Phase 1: Assessment & Gap Analysis Through existing document review and analysis, phone calls, and video calls and emails with employees, the first step would be for ATS to provide a gap analysis of the CMMC controls to figure out what the government contractor is doing to address CMMC compliance. This phase typically takes three weeks to complete, depending on the maturity of the organization’s current policies and security posture. The output from this phase is a SSP and a POAM.

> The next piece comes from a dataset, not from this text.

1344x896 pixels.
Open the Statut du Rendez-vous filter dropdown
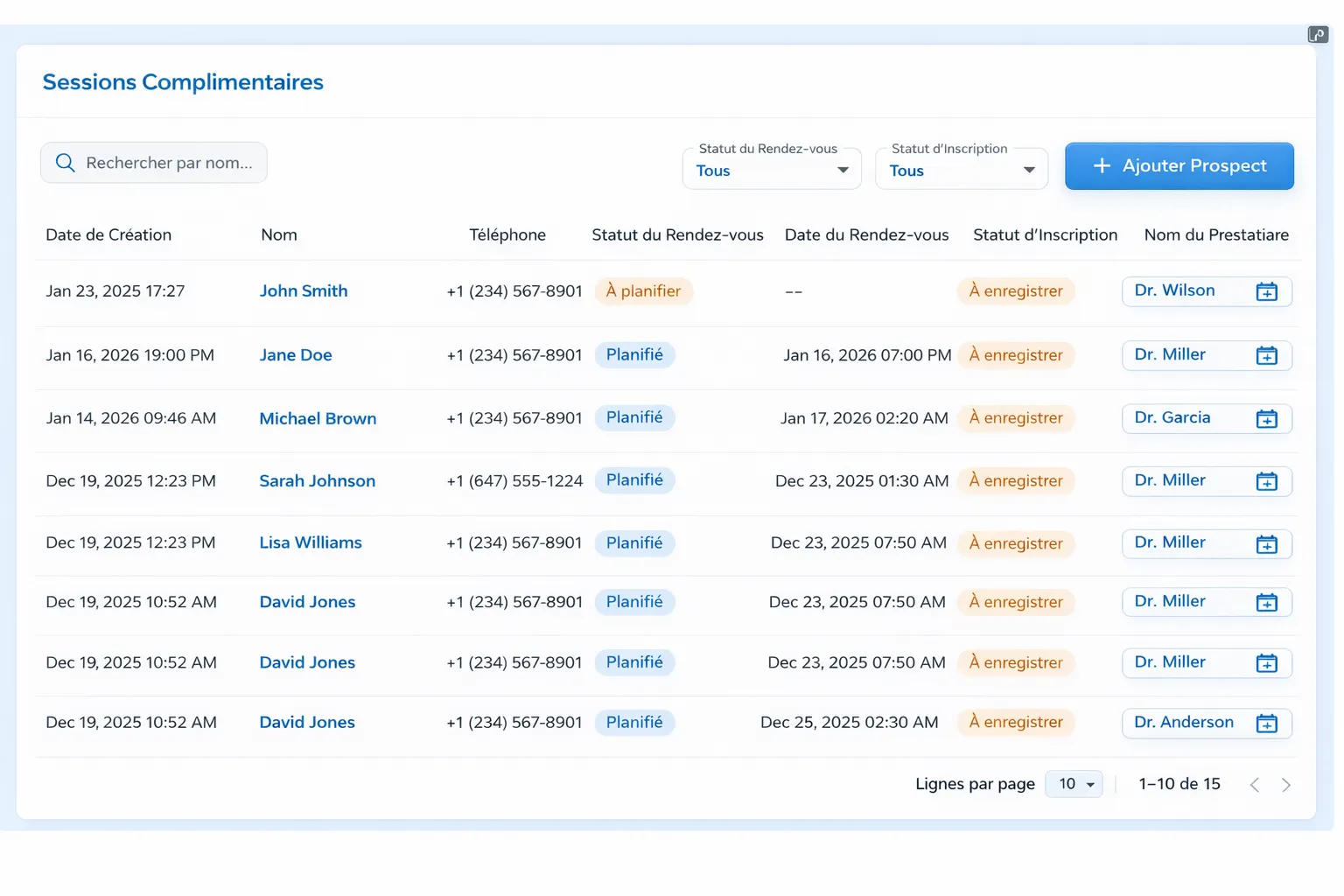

Phase 2: Development of a POA&M and Remediation After identifying gaps in the cybersecurity compliance program, ATS will assist the government contractor with developing a plan of action and associated milestones for closing those gaps. As part of the remediation, ATS recommends that the client migrate to Azure for Government, while assisting with the analysis, planning, and budgeting. Solutions utilize the security and compliance monitoring features of Azure Government. ATS can manage and monitor closely the systems in Azure Government. Other efforts include migration to Microsoft 365 GCC and SharePoint Online efforts for more stringent controls over content. The time for this phase is dependent on resources and client availability. The output from this phase is a more secure environment in Azure for Government.

Phase 3: Documentation Finalization Once ATS and client have remediated all or most of the items in the Plan of Action & Milestones, the team will review and verify the work performed to finalize the bundle of documentation created in Phase 1. These docs will be required for the client’s compliance needs. This phase typically takes one week.